§ **ASSIGNMENT**: Return only how many lines in the data include the string "computer".

§ **DATA FOR PROCESSING**:
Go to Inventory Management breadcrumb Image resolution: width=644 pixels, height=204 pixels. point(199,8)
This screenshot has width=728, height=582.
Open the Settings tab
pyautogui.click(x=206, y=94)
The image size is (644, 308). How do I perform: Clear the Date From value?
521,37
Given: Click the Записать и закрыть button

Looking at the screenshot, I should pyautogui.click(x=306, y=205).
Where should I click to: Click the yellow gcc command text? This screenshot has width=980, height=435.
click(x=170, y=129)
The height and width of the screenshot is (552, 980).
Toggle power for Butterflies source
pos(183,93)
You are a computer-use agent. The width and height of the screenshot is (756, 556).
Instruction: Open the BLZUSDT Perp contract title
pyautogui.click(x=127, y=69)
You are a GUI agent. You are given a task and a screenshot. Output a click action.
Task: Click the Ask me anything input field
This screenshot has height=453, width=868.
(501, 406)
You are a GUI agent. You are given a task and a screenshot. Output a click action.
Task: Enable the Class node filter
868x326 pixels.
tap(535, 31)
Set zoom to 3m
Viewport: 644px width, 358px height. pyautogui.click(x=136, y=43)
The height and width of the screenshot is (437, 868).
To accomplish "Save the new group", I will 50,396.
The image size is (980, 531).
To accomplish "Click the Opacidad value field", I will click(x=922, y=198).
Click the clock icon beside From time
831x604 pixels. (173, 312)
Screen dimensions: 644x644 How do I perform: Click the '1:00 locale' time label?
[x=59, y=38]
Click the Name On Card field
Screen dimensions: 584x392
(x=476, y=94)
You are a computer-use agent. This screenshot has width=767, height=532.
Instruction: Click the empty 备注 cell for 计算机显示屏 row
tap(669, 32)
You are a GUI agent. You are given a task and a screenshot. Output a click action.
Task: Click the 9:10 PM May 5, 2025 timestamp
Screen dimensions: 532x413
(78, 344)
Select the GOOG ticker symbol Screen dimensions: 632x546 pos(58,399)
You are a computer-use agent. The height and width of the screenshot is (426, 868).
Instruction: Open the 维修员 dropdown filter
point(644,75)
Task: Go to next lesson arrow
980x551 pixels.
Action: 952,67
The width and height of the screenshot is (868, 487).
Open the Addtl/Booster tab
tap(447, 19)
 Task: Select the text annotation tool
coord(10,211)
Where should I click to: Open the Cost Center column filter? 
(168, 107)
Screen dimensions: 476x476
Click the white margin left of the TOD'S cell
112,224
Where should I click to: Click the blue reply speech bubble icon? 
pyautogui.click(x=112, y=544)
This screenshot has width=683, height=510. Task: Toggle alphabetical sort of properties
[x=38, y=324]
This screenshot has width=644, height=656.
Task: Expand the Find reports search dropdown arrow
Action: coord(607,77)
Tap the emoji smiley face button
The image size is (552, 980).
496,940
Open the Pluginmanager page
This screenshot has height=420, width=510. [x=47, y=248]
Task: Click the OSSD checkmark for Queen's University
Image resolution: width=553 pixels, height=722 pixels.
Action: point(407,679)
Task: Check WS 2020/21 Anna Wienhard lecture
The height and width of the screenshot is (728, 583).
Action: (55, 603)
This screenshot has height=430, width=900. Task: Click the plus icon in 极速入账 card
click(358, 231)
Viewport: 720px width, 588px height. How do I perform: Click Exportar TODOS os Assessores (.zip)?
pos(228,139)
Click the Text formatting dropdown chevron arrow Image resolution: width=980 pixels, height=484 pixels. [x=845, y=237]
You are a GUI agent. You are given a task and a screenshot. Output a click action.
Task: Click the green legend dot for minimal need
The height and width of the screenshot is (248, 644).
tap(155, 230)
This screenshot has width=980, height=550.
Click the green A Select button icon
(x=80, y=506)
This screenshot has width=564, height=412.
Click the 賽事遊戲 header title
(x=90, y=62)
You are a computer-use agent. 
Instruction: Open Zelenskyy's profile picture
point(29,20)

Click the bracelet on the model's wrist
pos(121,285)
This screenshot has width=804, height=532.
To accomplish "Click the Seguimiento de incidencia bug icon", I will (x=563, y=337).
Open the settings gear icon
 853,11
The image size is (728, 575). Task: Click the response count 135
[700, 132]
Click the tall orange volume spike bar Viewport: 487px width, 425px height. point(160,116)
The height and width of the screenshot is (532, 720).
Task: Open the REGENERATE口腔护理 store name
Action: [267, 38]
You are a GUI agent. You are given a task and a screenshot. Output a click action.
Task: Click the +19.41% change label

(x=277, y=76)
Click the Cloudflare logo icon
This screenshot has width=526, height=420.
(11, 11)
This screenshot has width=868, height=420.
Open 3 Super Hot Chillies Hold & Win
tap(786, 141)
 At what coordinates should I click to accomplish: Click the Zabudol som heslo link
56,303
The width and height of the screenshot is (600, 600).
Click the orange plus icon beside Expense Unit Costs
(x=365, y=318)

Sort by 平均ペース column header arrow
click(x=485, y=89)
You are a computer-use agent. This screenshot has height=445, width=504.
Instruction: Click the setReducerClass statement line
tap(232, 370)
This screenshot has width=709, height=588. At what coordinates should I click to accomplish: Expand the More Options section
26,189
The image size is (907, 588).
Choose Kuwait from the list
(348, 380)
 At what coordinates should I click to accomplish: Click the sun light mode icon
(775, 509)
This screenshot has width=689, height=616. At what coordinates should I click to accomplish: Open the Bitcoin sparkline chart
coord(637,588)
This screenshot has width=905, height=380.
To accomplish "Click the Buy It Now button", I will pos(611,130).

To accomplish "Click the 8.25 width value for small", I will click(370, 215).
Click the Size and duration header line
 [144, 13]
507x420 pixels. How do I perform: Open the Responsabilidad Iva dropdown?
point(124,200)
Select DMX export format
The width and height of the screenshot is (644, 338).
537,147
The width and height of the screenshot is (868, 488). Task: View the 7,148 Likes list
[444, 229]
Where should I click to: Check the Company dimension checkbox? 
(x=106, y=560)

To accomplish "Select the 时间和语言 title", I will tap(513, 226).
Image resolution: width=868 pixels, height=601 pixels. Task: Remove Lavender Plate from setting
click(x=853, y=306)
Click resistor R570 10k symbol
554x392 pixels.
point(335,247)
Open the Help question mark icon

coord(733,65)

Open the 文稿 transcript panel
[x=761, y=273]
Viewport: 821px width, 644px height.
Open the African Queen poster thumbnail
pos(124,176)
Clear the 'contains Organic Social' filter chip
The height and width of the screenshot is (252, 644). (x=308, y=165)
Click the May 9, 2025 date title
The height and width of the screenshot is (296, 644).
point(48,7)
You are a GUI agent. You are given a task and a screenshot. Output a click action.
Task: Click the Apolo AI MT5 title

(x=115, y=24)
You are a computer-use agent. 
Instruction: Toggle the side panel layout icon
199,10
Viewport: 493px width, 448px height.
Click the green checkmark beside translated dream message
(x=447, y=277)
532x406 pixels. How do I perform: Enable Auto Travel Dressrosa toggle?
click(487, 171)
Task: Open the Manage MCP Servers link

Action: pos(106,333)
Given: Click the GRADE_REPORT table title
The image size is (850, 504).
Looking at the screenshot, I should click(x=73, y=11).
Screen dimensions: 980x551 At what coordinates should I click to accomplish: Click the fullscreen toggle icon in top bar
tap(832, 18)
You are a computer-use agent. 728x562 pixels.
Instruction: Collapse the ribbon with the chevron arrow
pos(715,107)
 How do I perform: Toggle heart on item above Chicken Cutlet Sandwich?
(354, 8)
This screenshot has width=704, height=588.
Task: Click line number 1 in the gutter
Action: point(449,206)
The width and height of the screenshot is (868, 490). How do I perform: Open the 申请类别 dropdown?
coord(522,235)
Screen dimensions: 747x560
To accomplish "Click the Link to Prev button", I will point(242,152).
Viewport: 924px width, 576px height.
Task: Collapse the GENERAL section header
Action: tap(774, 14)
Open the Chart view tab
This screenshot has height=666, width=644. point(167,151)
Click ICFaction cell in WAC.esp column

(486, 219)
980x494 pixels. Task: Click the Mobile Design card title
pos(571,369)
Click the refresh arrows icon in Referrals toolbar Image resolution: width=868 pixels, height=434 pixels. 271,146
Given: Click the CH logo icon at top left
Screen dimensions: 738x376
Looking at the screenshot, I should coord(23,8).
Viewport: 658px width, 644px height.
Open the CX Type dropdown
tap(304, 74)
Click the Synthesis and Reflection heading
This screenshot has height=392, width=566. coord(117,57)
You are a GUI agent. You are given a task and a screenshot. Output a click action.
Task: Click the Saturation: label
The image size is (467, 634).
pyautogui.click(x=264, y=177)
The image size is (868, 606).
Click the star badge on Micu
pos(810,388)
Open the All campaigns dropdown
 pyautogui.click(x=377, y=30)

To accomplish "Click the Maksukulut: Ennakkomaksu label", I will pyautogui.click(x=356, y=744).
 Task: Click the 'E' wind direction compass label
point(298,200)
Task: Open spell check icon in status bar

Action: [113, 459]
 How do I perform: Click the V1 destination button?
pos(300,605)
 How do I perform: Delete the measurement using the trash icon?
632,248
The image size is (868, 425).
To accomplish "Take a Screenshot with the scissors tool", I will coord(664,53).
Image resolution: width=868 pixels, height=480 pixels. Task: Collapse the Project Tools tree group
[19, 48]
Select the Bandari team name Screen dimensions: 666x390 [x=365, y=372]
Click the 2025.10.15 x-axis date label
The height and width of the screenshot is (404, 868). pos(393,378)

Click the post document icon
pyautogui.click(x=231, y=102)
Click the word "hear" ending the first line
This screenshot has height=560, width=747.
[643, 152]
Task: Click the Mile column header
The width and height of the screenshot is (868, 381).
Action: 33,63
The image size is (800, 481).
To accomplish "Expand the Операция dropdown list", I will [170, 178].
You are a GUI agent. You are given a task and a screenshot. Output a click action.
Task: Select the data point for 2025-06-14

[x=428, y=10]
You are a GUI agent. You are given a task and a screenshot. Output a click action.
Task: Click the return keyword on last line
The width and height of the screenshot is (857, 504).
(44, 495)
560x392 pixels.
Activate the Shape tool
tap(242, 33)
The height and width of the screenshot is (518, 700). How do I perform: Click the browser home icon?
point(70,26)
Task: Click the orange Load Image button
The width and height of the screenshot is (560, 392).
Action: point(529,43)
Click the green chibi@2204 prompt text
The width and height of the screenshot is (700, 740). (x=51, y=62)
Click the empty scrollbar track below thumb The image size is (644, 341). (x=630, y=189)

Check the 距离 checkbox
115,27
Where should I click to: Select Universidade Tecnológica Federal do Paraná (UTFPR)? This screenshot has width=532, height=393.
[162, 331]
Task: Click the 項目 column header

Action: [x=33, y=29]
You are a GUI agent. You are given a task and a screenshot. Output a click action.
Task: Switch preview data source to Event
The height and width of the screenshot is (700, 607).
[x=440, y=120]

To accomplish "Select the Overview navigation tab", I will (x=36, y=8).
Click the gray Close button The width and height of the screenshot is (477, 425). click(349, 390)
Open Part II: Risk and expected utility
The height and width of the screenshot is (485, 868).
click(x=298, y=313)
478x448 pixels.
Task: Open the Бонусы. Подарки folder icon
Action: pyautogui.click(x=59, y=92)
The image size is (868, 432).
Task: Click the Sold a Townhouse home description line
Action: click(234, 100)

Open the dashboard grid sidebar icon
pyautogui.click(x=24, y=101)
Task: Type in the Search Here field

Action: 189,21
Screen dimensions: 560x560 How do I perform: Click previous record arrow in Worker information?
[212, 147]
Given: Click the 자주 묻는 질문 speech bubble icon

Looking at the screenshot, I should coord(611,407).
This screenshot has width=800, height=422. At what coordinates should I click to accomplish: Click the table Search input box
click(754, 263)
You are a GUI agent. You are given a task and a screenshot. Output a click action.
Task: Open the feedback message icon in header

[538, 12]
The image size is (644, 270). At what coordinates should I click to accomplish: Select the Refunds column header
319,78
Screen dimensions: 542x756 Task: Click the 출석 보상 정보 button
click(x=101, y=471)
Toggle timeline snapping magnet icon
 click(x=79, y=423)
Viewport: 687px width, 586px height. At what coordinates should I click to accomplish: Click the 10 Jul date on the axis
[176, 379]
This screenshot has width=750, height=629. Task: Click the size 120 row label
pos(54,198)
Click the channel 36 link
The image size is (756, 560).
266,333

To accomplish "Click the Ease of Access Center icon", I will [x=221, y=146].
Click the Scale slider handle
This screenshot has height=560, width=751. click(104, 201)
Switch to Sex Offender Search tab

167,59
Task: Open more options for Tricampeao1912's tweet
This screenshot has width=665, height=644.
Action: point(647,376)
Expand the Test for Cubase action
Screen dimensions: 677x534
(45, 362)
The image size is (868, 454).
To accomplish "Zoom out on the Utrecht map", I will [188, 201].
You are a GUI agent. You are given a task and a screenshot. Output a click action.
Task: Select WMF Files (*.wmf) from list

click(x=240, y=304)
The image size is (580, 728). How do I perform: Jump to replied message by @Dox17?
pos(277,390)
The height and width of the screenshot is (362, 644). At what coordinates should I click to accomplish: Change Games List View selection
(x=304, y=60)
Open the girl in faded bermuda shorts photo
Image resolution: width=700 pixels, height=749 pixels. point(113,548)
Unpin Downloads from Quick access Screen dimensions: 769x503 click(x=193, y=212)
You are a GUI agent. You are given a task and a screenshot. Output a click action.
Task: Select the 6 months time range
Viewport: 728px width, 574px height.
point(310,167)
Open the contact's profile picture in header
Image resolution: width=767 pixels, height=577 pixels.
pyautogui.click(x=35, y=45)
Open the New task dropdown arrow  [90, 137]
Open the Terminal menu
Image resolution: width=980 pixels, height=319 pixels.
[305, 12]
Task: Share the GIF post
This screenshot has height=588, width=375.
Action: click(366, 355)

§ **PROBLEM SOLUTION**: 7